I really value consistency, transparency and good communication, I have encountered some men with those qualities on apps but overall it seems to be sorely lacking on OLD.

onlinedating · 25/05/2024 18:04

I'm sorry to hear all these bad experiences, but also reassured (sadly) it's not just me. I'm finding it all so exhausting and I'm starting to get jaded.

onlinedatingscrewup · 25/05/2024 18:42

Has anyone been talking to a greg on tinder whose from Chesterfield?

onlinedating · 25/05/2024 18:47

onlinedatingscrewup better to post on 'Are we dating the same guy" on FB?

Biggerfishtofry · 25/05/2024 19:46

So, can I join you please? I've joined Bumble again, just wondering if I will make it until bedtime before I delete. I've 3 matches, 1 has obviously deleted me once he took a closer, marvellous!

SamW98 · 25/05/2024 20:35

Well I’ve just had a date with Mr Football who took ‘ no I don’t want to watch the FA cup as a first date’ as a no and we just met in a pub locally.

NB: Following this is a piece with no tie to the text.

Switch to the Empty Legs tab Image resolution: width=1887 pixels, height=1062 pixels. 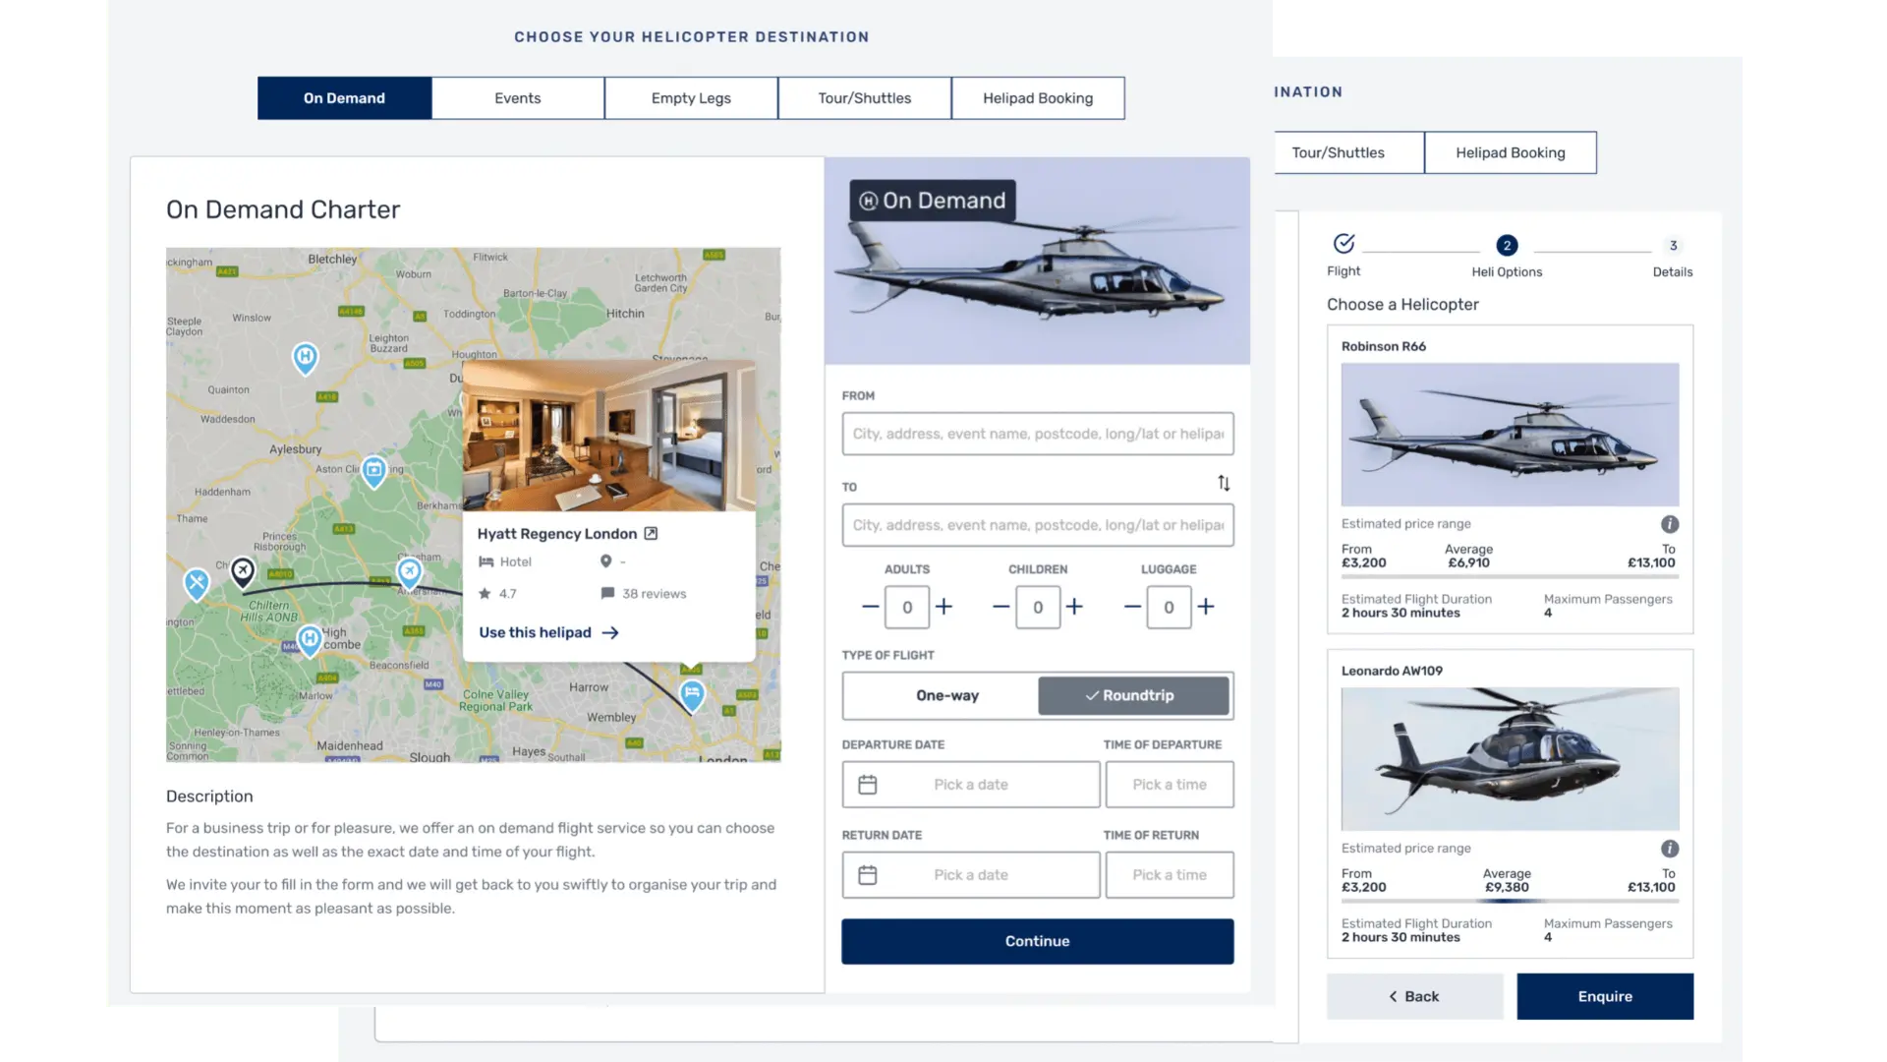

We got on really well. Chatted non stop and first date lasted 5 hours.

Not 💯 sure if I fancy him or not but I’d definitely have a second date with him.

TheAntiHero · 25/05/2024 22:15

@SamW98 fingers crossed for you with this one.

I feel bad for having a moan last night and this morning. I was definitely feeling disillusioned. I've not bothered with the app all day and been out instead. Came home this evening to two nice messages from two new matches so my faith in humanity has been restored! For now at least.

TheAntiHero · 25/05/2024 22:20

Does anyone know how I stop this in Bumble? I live near a popular tourist sport and am getting lots of people whose current location is near me, but who live at the other end of the country. They're obviously just here for the weekend. How do I stop seeing them?

onlinedating · 25/05/2024 22:24

TheAntiHero I have the same problem in my city during the spring and summer months! so annoying.

blacksocks33 · 25/05/2024 23:11

TheAntiHero · 25/05/2024 22:20

Does anyone know how I stop this in Bumble? I live near a popular tourist sport and am getting lots of people whose current location is near me, but who live at the other end of the country. They're obviously just here for the weekend. How do I stop seeing them?

Yes! A lot of recent matches or people showing up on my feed are only showing up encaustic they're travelling etc. it's a problem!

blacksocks33 · 25/05/2024 23:12

SamW98 · 25/05/2024 20:35

Well I’ve just had a date with Mr Football who took ‘ no I don’t want to watch the FA cup as a first date’ as a no and we just met in a pub locally.

We got on really well. Chatted non stop and first date lasted 5 hours.

Not 💯 sure if I fancy him or not but I’d definitely have a second date with him.

Amazing!! Good for you 😀❤️

Okigen · 25/05/2024 23:12

The 4th date with Mr Modern went well. We were out for 7 hours straight, which means I didn't make any progress on the case study I have to submit next week. Oh well, I guess worst case I'll just resit - bit of financial damage but won't affect my job 😅

@Crushed23 Oh sounds like everything goes well! It's good you are attracted to him - it's what fwb for isn't it. How is your egg freezing going by the way?

Okigen · 25/05/2024 23:15

@SamW98 5 hours sound like a very good first date!! 😀Glad you are enjoying yourself after some disappointments.